··· Data supplied ···

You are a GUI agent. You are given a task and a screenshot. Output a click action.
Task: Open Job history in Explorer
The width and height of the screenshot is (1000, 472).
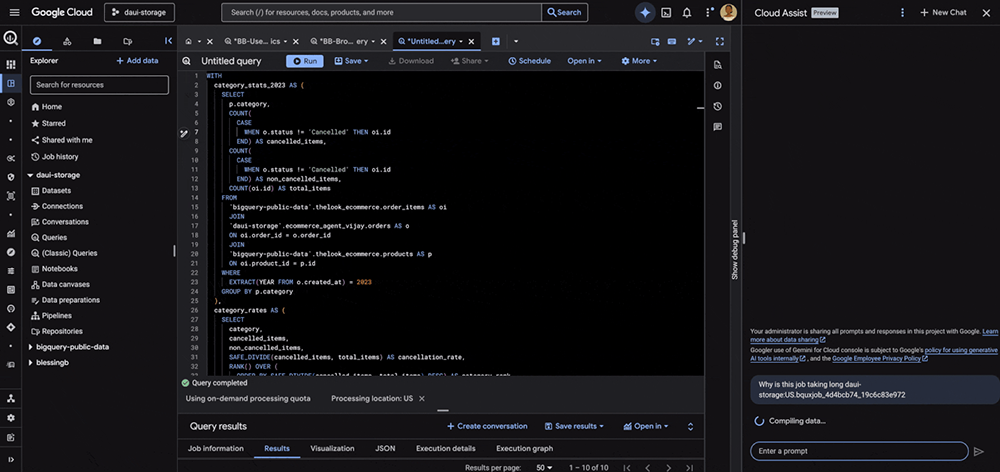(59, 156)
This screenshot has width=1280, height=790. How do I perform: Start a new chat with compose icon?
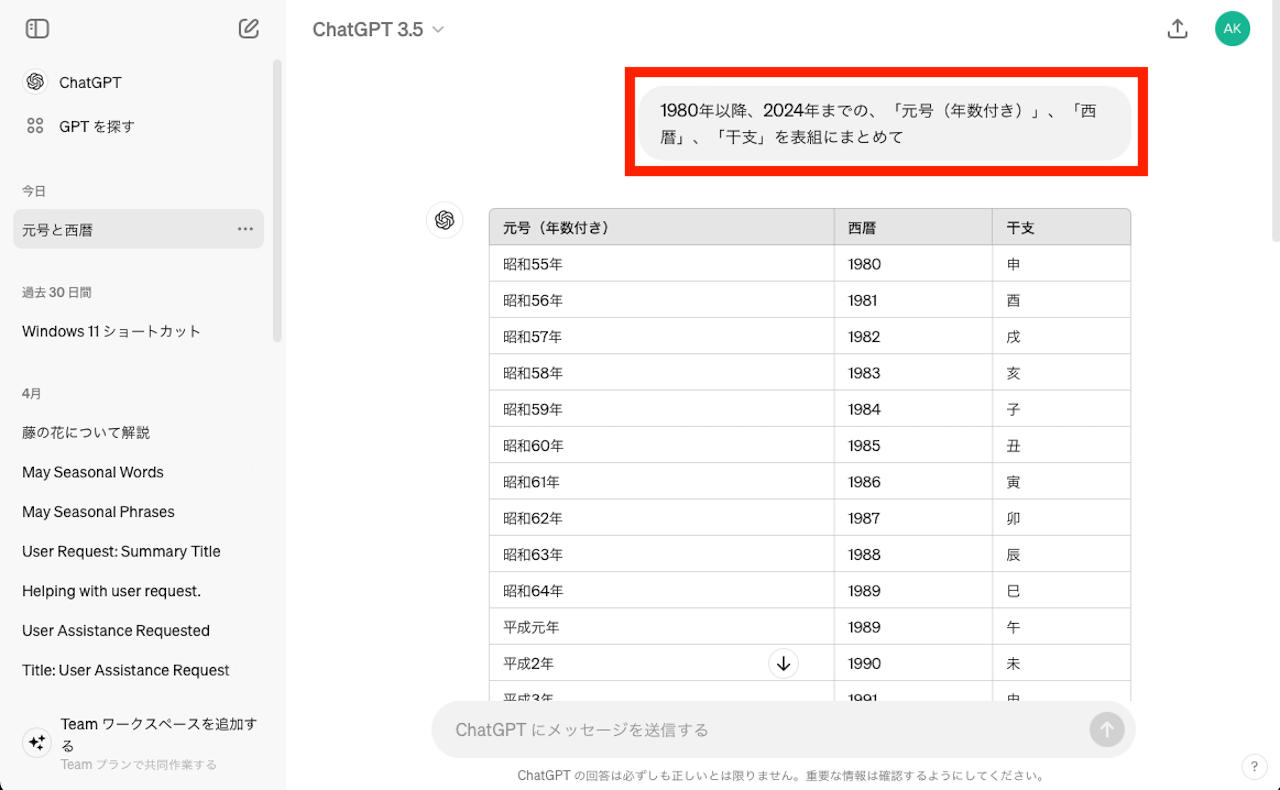point(249,29)
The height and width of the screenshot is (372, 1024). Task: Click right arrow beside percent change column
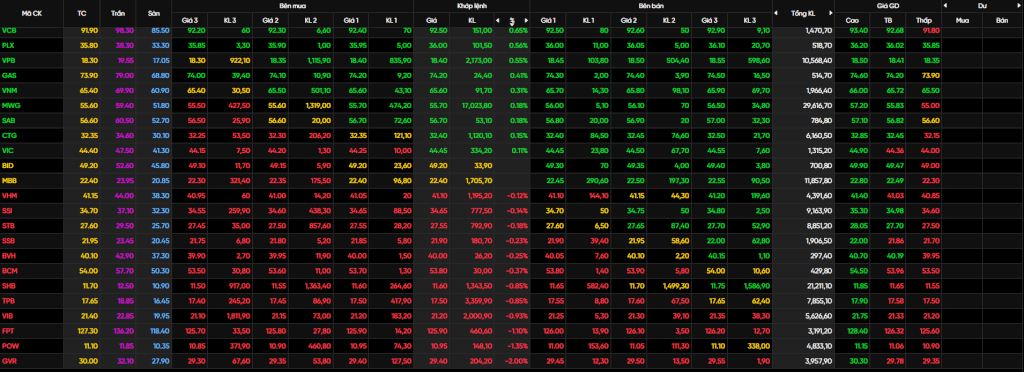pyautogui.click(x=525, y=20)
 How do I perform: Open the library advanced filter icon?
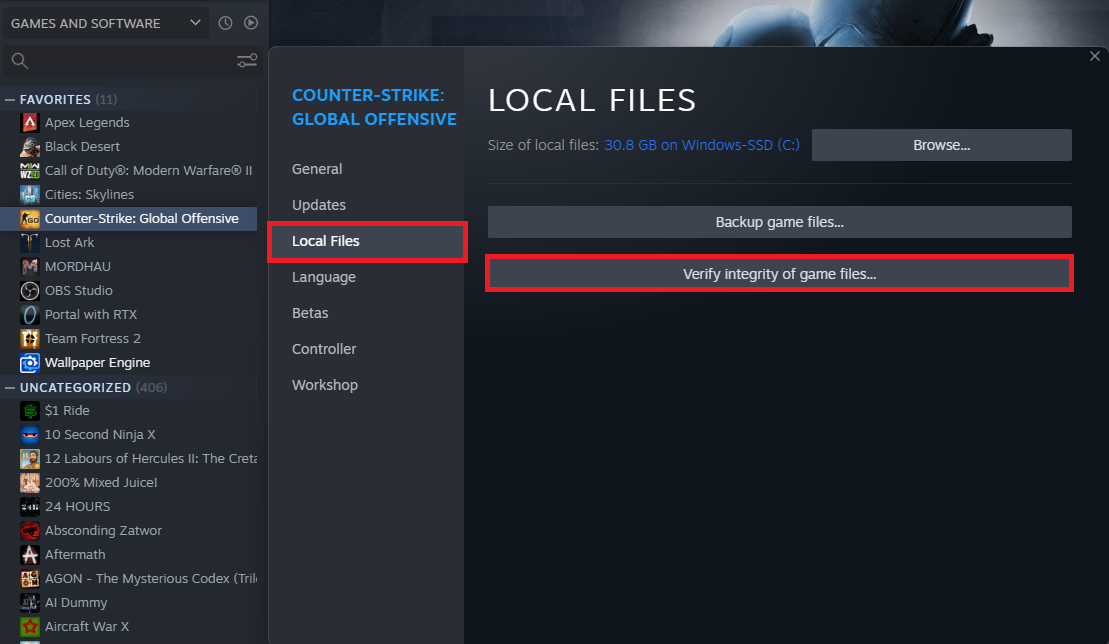coord(247,61)
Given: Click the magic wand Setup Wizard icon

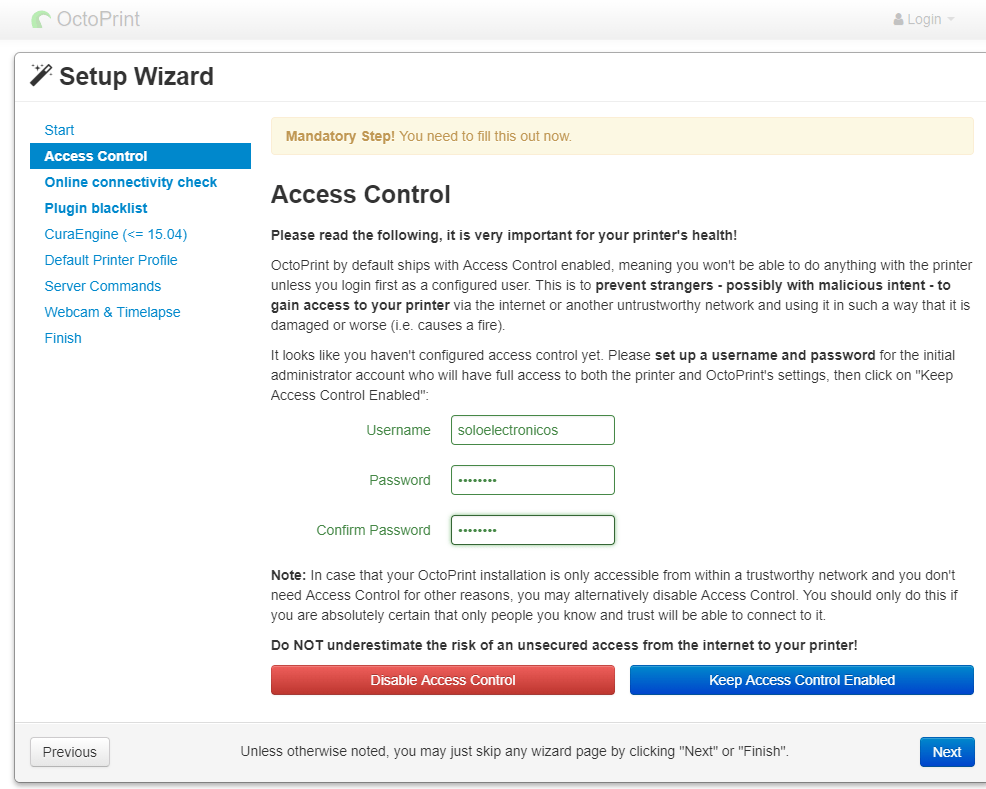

···

■ Exercise prompt
Word for word, reproduce each line from the one with "The width and" through the last line of the material above, both included, and drop the pictures.

■ Written reply
The width and height of the screenshot is (1000, 472).
(59, 156)
This screenshot has width=1280, height=790. How do I perform: Start a new chat with compose icon?
point(249,29)
The height and width of the screenshot is (372, 1024). Task: Click right arrow beside percent change column
pyautogui.click(x=525, y=20)
 How do I perform: Open the library advanced filter icon?
coord(247,61)
Given: Click the magic wand Setup Wizard icon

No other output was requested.